Storing a float as two half floats (GLSL 3.30)

Started by
6 comments, last by Ashaman73 11 years, 6 months ago
I would like to encode a single precision (32-bit) float in two channels of an RGBA16F framebuffer texture. I've written some code which I believe should work, but I have a few questions which I'm having trouble finding clear answers on.

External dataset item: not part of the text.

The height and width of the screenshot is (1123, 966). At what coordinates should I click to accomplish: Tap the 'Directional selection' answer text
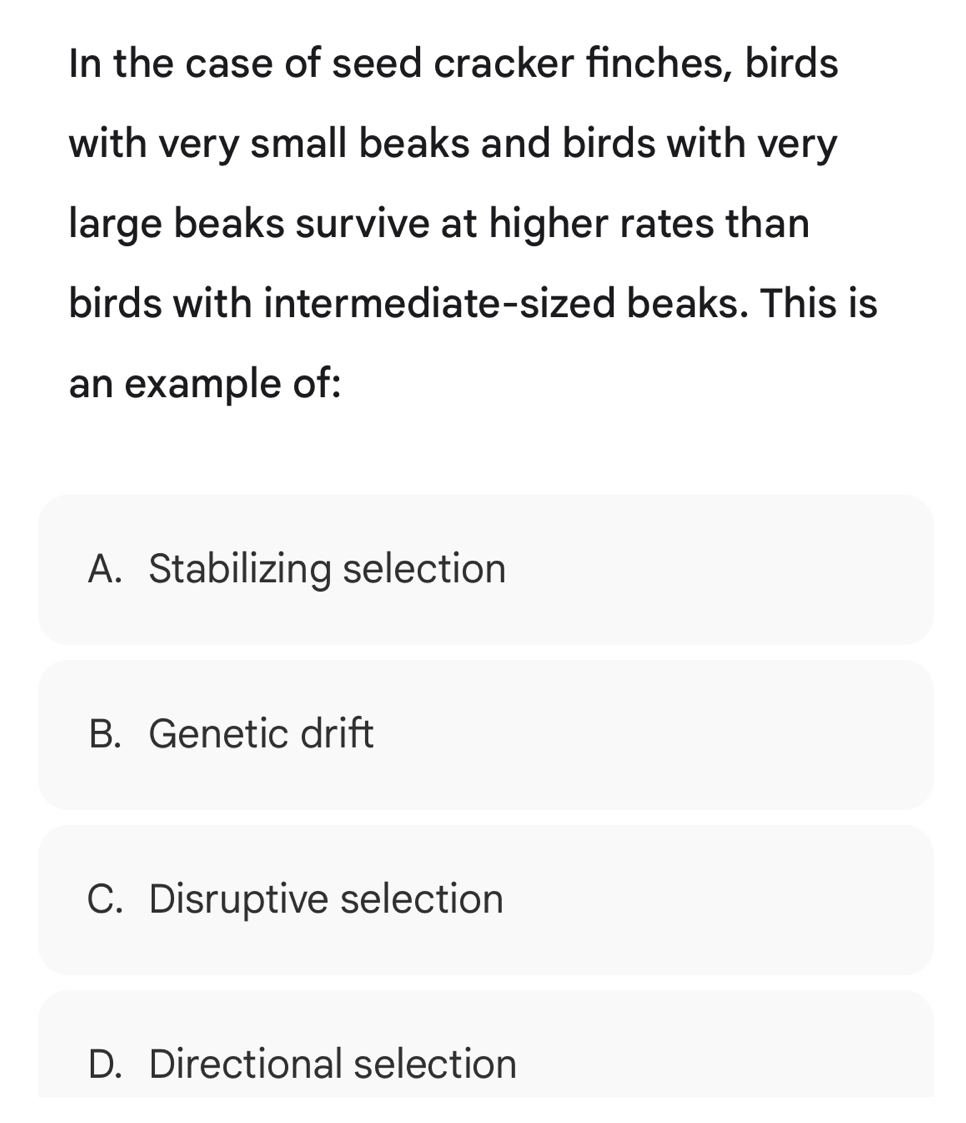coord(333,1064)
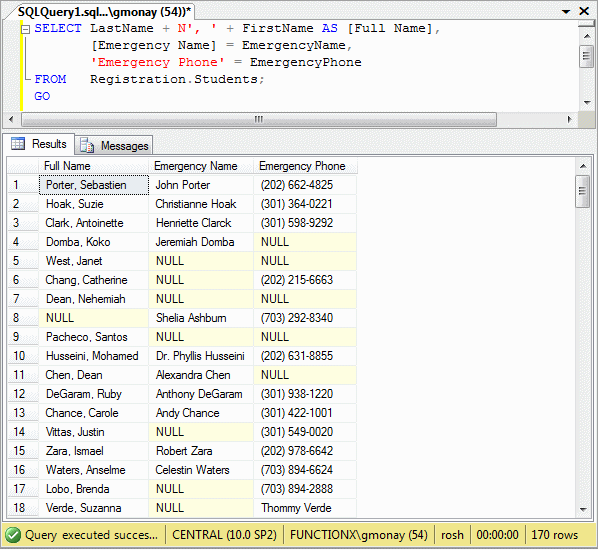Click the editor horizontal scrollbar thumb

coord(259,119)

First, the code. How it works is explained in the comments:

[source lang="plain"]
// we want to store a float in two half floats using some bit hackery
// first we interpret as integers so we can work with the bits
uint bits = floatBitsToUint( normalZDepth );
uvec2 parts = uvec2(
bits >> 16, // the higher 16 bits
bits & 0x0000ffff ); // the lower 16 bits
// each component's lower 16 bits now contain the lower and higher bits from the original value
// we want these bits to remain the same when put in 16-bit floats.
// we do this by putting these into normal 32-bit floats such that when these
// 32-bit floats are converted into 16-bit floats, the important bits will be all that remain
// 32-bit float: [ 1 (sign) | 8 (exponent) | 23 (mantissa) ]
// 16-bit float: [ 1 (sign) | 5 (exponent) | 10 (mantissa) ]
// when converting float to half:
// bit 31 (sign) moves to bit 15
// bits 23-30 (exponent) will be truncated such that bits 23-27 move to bits 10-14
// bits 0-22 (mantissa) will be truncated such that bits 13-22 move to bits 0-9
// therefore we construct the following integer to be cast back to float:
// position: [31] [30-28] [27-23] [22-13] [12-0 ]
// bits: [15] ...0... [14-10] [ 9-0 ] ...0...
// combining the contiguous portion of the exponent and mantissa we get:
// position: [31] [30-28] [27-13] [12-0 ]
// bits: [15] ...0... [14-0 ] ...0...
// so the final result is that we shift bit 15 by 16 over to bit 31, and bits 0-12 by 13 over to 13-27
uvec2 floatBits = ((parts & 0x8000) << 16) | ((parts & 0x7FFF) << 13);
// now just interpret as float - ready to be stored as half floats
vec2 halfBits = uintBitsToFloat( floatBits );

[/source]

1) I'm only guessing this is how float to half conversion works - by truncating the upper bits of the exponent and the lower bits of the mantissa. Though actually now that I think about it, since the exponent is biased, this isn't quite right (but that should be easy to fix). Could someone explain how this conversion actually occurs? Are there rounding issues that could occur? (The rest of the bits in the mantissa are 0.) Is there an IEEE754 standard for this conversion, and if so, is GLSL 3.30 required to follow it?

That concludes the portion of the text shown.